La production du N-22 a toutefois déjà débutée en mai 1975 et les premiers appareils militaires, nommés «Missionmaster», sont livrés aux forces armées des Philippines. Le N-22 volera en diverses versions sous les cocardes de l’Australie (RAAF et armée), de la Thaïlande, de l’Indonésie ainsi que de la Papouasie et Nouvelle-Guinée. Outre la version de base du Missionmaster, on compte le N-22C dans une configuration tout cargo, de même que le N-22F «Floatmaster» muni de flotteurs. Le N-22 est également aménagé pour des missions de patrouille maritime ainsi que de recherche et sauvetage dans diverses configurations sous le nom «Searchmaster», dont la version N-22B avec un radar Bendix RDR 1400 ainsi que le N-22B-L doté d’un radar à grand angle Litton Canada AN/APS504. Les forces militaires feront également l’acquisition d’un certain nombre de N-24 adaptés à leurs besoins.
Les N-22 et N-24 Nomad civils, seront utilisés par de petits opérateurs répartis dans une dizaine de pays: Australie, Chili, Italie, Malaisie, Nouvelle-Zélande, Paraguay, Samoa, Suisse et Surinam.
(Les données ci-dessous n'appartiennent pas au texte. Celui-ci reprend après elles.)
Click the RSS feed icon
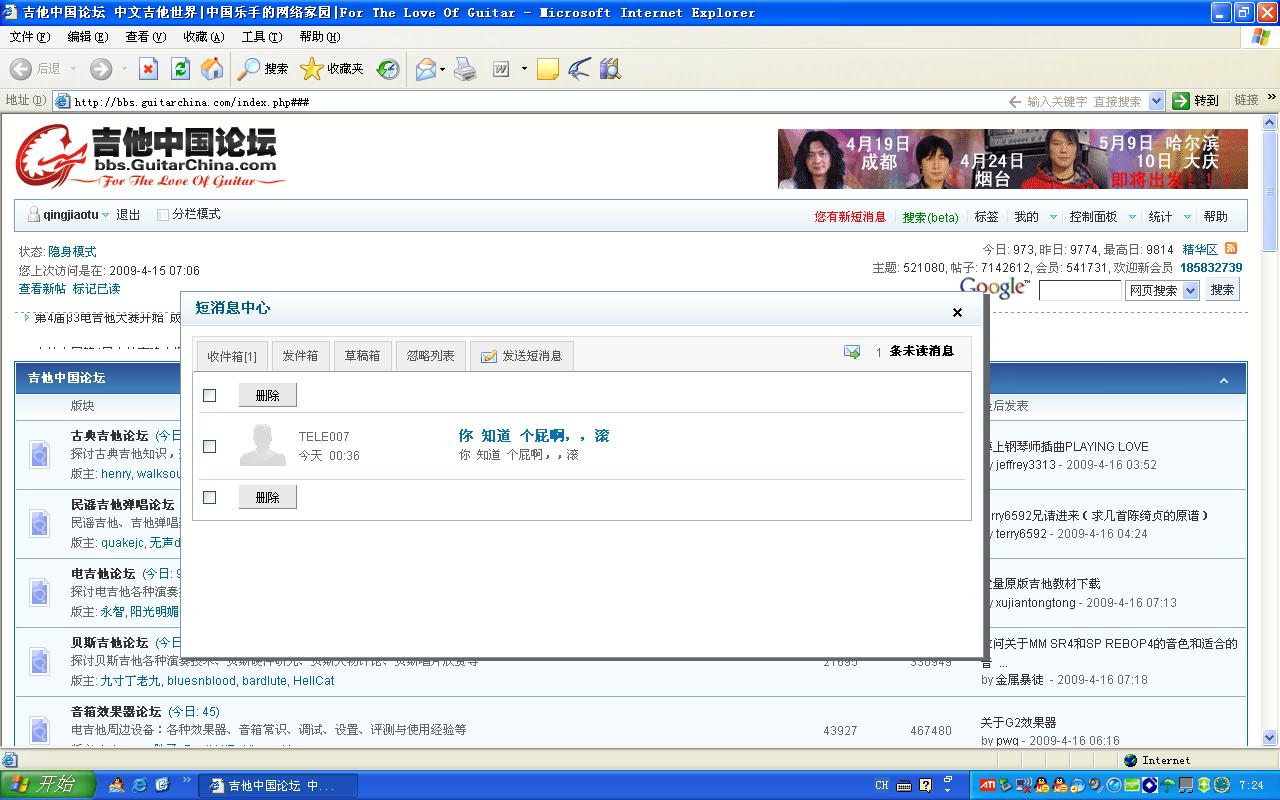pyautogui.click(x=1231, y=249)
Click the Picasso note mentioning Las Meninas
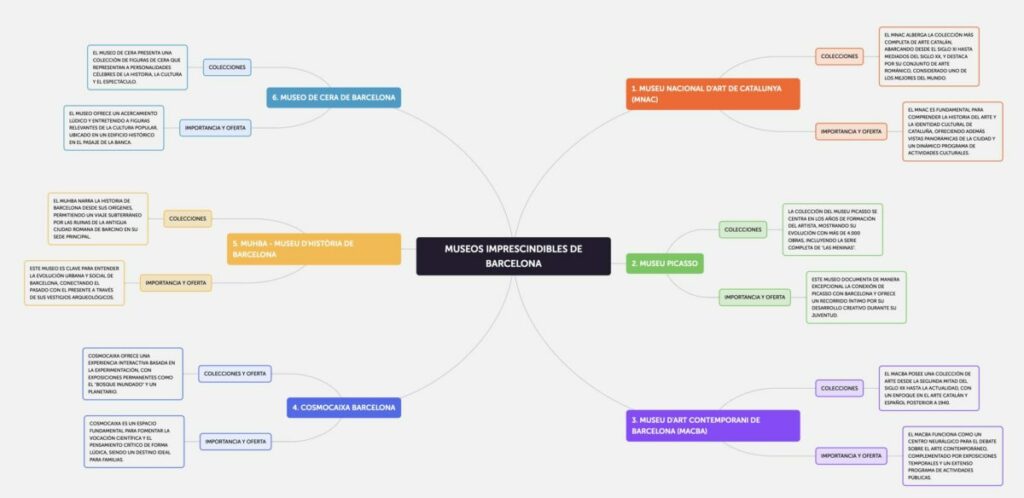 tap(832, 230)
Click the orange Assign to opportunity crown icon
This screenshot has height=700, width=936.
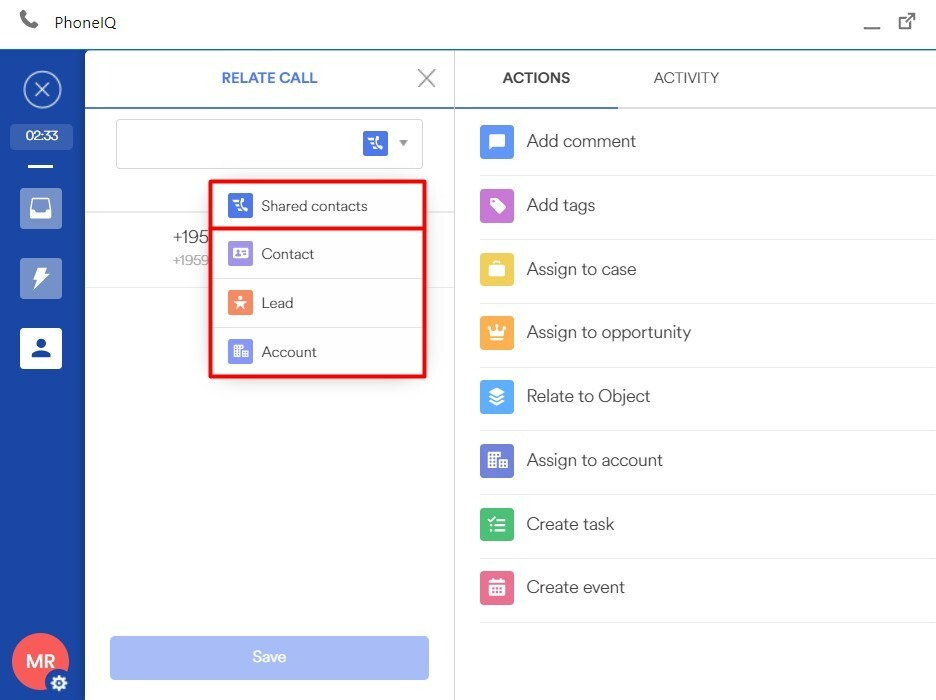[497, 333]
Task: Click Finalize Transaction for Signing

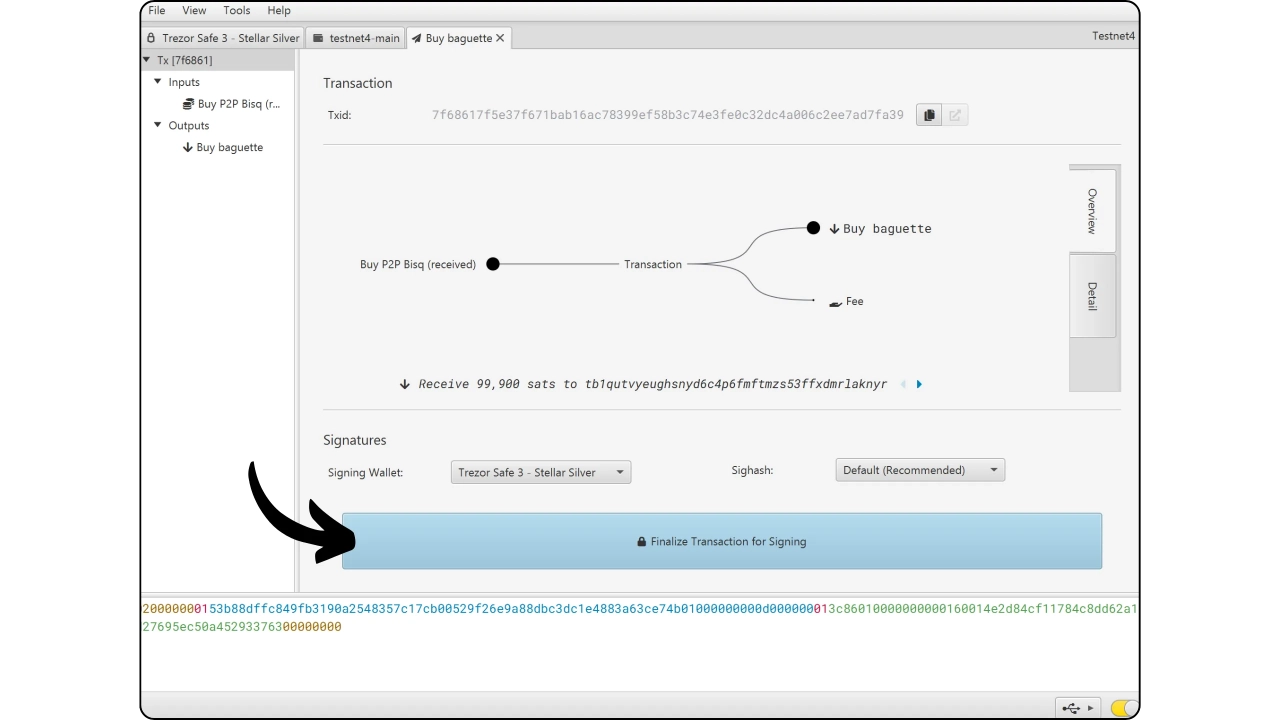Action: (x=721, y=541)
Le Nomad se distinguera dans sa version «Medicmaster» sous les couleurs du Royal Flying Doctor Service of Australia. Toutefois, les Nomad civils sont surtout utilisés pour desservir de petites communautés isolées ainsi que pour diverses autres tâches utilitaires pour lesquelles ils sont spécifiquement aménagés telles le transport de marchandises avec le «Cargomaster» et le «Surveymaster» pour les relevés aériens. En Nouvelle-Zélande, le Nomad effectue surtout des vols touristiques afin d’admirer fjords, glaciers et montagnes du haut des airs, notamment sous les couleurs de Kiwi Adventure.
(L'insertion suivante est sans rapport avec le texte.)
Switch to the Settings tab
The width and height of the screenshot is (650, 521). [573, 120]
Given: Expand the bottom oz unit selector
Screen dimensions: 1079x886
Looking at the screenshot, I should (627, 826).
Plutôt que pour ses bons services, la notoriété du Nomad viendra plutôt de plusieurs écrasements tragiques attribuables à des défaillances structurelles de l’empennage ainsi qu’au manque de stabilité en vol de l’appareil lorsque mal chargé. Loin du succès commercial escompté, la production du Nomad cesse dès 1984 et atteint tout de même 170 appareils de série dont 95 destinés aux militaires et 75 au civil. Ne trouvant pas preneur au civil, onze Nomad déjà fabriqués sont assignés en 1987 à l’armée australienne pour remplacer ses Pilatus Porter à bout de souffle. Les Nomad sont toutefois cloués au sol dès 1995 par les forces armées australiennes où ils ont acquis la réputation de «Widow Maker».
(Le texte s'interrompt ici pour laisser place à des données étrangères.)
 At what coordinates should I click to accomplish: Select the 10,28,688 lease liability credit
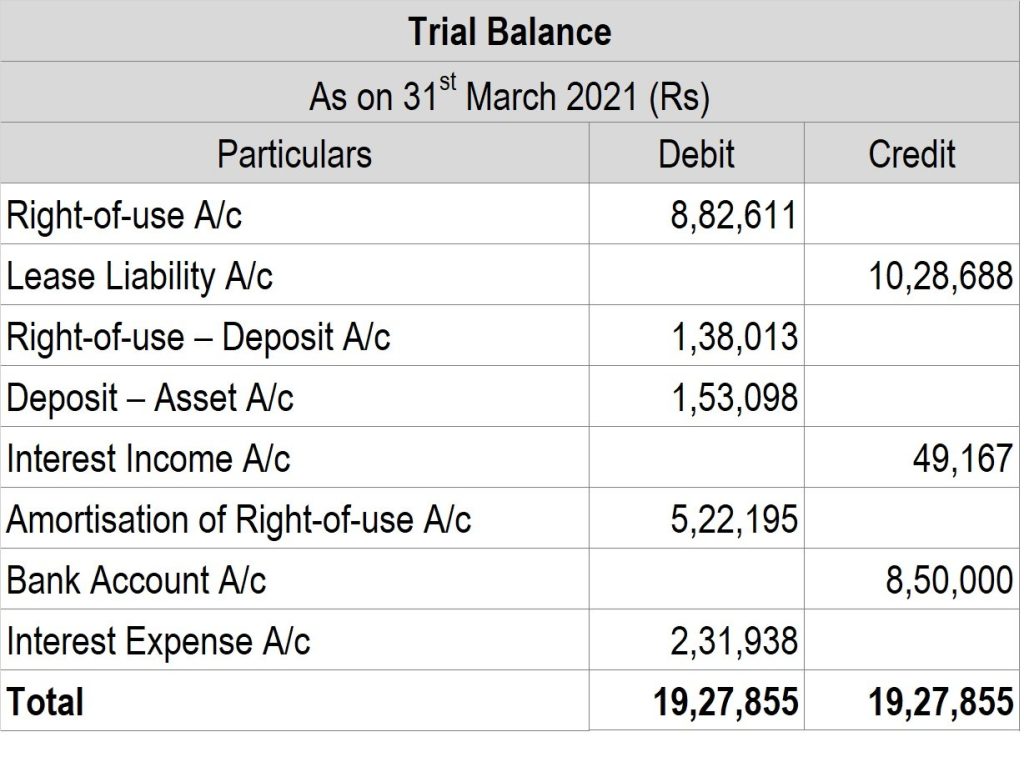tap(941, 276)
Suite à ces déboires GAF revient à la production militaire en 1985 avec l’assemblage de F-18 Hornet pour la RAAF et prend le nom d’Aerospace Technologies of Australia (ASTA) avant d’être intégré à Boeing Australia. Tous les droits et services d’après-vente du Nomad sont cédés à l’australienne Gippsland Aeronautics en 2008. Face à la demande pour ce type d’avion, comme en témoigne la remise en production du DHC-6 Twin Otter en 2008 après 30 ans d’interruption, GippsAero envisage d’offrir une version amélioré du N-24, désignée GA18, qui permettra peut-être d’amender la réputation du Nomad.